Messing with the well-being of city employees
In The Seattle Times’ Business section aviation analyst Richard Aboulafia warns that Boeing is running big risks in forcing major concessions from its unions [“Analyst Aboulafia lauds 777X, berates Boeing for creating ‘ill will', Business/Technology, Feb. 6].
He comments, “If you don’t have the workers on your team working with you and feeling good, you’ve lost a big chunk of the battle.” It is well known that the forced concession angering Boeing machinists is the substitution of a 401(k) plan for their defined-benefit pension.
Yet, on the following page, former State Auditor Brian Sonntag suggests that Seattle might do well to follow this same path with our city employees [“Seattle’s pension system is unsustainable,” Opinion, Feb. 5]. Do we really want those supplying our essential city services, many of whom make considerably less than Boeing workers, to work for us feeling they are no longer respected players on our city team?
Edith Ruby, Seattle
Realities of retirement planning do not reflect rhetoric
What if everyone who has a mortgage had to make all of their future payments right now? It would not be surprising to find that the total sum could not be paid if the amount owed on those mortgages “came due all at once.” Although this is what former State Auditor Brian Sonntag presents as a problem, it is not what happens with mortgages, nor does it happen with pension obligations.

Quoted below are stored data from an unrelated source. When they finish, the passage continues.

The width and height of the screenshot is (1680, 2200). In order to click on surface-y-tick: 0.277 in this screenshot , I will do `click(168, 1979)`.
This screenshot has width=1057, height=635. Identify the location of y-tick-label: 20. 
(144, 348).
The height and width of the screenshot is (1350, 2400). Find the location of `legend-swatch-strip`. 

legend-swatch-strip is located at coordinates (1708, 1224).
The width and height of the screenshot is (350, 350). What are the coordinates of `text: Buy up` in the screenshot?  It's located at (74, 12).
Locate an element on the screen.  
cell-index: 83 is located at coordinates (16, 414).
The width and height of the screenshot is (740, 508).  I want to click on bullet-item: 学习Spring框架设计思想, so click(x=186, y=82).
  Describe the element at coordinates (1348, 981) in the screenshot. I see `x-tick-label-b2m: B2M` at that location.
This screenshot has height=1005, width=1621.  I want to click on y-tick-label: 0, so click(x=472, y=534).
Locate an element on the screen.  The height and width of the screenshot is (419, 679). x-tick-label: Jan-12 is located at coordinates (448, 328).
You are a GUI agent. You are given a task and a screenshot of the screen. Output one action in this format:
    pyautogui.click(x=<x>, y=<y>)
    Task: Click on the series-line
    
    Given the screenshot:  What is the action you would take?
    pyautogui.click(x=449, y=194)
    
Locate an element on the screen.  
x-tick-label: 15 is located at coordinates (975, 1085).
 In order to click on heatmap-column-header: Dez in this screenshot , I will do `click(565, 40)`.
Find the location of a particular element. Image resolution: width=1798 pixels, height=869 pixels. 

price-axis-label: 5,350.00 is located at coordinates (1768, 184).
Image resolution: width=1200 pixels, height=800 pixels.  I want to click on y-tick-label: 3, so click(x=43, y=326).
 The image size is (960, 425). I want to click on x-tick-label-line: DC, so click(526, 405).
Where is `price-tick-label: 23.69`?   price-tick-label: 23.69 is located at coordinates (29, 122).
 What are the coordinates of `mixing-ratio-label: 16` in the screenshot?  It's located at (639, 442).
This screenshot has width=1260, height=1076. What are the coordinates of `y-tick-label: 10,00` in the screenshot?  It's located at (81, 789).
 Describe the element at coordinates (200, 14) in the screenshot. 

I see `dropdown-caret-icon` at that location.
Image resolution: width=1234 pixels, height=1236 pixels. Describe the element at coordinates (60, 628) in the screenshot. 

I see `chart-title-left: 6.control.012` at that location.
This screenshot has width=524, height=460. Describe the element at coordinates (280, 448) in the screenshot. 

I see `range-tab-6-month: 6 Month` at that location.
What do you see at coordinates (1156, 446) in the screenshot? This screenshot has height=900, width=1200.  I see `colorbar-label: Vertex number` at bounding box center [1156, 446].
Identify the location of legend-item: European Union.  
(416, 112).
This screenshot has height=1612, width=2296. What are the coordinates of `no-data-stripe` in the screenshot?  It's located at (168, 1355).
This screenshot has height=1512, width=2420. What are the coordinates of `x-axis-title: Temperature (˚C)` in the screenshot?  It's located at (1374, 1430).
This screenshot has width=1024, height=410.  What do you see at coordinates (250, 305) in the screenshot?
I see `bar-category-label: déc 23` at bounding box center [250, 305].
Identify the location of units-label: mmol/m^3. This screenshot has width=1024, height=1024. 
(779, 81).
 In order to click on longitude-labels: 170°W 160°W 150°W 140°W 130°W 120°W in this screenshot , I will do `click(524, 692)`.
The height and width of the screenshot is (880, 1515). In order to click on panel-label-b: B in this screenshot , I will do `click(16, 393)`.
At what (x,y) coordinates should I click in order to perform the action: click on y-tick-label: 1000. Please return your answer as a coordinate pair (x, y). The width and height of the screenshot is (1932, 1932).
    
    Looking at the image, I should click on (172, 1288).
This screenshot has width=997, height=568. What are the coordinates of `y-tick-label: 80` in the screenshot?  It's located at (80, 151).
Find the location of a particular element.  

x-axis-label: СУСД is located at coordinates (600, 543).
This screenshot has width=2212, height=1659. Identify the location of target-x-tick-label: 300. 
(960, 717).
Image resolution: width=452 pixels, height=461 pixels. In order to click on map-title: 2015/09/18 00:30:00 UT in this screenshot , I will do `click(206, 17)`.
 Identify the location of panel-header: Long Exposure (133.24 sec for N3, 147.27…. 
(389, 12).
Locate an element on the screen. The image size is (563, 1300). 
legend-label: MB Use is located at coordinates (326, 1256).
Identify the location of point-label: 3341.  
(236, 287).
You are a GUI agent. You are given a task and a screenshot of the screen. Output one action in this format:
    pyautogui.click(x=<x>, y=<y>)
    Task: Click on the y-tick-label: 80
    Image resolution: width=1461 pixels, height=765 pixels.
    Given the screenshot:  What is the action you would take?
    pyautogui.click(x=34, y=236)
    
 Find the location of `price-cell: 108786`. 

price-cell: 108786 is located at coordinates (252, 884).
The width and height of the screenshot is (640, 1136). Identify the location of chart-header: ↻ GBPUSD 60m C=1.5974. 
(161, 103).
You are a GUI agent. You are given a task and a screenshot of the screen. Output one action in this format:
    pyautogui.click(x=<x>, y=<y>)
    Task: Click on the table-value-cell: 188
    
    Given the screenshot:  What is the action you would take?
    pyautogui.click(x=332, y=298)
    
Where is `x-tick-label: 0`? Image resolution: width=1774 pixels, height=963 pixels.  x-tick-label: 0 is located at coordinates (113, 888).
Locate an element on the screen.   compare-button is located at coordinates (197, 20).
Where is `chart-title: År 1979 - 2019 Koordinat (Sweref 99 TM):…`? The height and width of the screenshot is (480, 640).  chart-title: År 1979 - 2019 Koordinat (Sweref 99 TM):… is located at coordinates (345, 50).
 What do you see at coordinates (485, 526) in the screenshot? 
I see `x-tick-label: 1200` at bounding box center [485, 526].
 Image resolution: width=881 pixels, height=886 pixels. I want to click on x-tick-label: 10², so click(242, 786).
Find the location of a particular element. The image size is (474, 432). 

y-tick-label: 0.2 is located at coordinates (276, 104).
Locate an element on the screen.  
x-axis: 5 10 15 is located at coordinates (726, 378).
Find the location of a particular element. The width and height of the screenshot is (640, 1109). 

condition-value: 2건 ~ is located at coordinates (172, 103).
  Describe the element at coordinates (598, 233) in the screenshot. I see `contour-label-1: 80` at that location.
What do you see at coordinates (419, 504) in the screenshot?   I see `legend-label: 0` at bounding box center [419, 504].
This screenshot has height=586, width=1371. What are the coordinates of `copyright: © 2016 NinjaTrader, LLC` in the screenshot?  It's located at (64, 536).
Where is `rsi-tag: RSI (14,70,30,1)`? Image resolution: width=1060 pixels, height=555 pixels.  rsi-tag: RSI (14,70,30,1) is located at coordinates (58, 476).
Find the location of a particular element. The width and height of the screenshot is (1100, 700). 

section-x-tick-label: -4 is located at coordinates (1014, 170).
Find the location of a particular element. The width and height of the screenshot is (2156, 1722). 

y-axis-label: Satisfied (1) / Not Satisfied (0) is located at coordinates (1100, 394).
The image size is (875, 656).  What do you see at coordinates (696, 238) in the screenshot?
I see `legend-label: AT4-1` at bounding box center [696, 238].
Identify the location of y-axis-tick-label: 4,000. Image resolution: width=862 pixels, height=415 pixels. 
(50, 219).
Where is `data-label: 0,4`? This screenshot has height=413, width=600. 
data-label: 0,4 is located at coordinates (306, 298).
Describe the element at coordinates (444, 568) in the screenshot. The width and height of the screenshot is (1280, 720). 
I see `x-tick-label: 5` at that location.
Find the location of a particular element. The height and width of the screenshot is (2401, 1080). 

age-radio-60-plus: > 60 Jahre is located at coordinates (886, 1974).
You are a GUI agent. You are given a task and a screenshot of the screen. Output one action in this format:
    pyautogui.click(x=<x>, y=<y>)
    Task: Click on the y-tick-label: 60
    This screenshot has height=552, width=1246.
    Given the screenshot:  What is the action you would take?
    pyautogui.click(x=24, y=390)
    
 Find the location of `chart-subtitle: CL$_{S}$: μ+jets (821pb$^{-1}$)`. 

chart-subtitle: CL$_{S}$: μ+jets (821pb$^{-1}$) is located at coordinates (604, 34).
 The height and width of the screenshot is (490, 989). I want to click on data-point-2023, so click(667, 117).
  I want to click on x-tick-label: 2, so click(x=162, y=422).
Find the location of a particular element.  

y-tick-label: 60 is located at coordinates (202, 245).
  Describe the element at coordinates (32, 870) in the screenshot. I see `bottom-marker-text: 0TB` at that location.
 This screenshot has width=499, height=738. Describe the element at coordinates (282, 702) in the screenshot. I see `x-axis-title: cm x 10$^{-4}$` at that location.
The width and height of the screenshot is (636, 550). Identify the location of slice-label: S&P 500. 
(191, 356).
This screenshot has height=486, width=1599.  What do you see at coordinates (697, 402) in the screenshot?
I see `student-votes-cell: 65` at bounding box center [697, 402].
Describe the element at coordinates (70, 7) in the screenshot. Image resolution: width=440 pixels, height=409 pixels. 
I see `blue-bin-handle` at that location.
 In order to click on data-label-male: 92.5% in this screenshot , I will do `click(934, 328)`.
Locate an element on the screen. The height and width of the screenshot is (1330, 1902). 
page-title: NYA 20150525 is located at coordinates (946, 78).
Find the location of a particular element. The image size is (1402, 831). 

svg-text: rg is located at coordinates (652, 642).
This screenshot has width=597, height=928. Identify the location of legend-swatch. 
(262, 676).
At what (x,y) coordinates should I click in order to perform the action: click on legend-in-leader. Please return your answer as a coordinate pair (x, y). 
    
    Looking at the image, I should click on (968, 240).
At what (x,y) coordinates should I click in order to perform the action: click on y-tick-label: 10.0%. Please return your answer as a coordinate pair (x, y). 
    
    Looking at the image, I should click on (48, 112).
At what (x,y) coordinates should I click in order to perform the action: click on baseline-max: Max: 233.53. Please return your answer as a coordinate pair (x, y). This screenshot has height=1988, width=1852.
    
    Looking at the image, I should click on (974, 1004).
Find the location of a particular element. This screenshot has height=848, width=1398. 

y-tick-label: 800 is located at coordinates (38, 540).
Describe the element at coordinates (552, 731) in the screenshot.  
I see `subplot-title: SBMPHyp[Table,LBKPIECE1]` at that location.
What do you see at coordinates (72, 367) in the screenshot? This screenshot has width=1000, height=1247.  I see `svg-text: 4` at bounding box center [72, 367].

Pension systems can be defined contribution, where the employee knows what they have to contribute every month, or defined benefit,” where they know what they will receive on retirement. Pensions funds can accumulate money based on both employer and employee contributions. A possible difficulty with defined contribution systems is that if the stock market tumbles just before you retire, the amount you have for retirement could be much less than what your co-worker who retired two months ago receives.
Rather than a scary scenario that isn’t going to happen, what we need is information. How is the pension plan funded? What is its history of meeting obligations? How can a “well-designed defined-contribution system” protect retirees from the ups and downs of the stock market? Give us relevant facts please.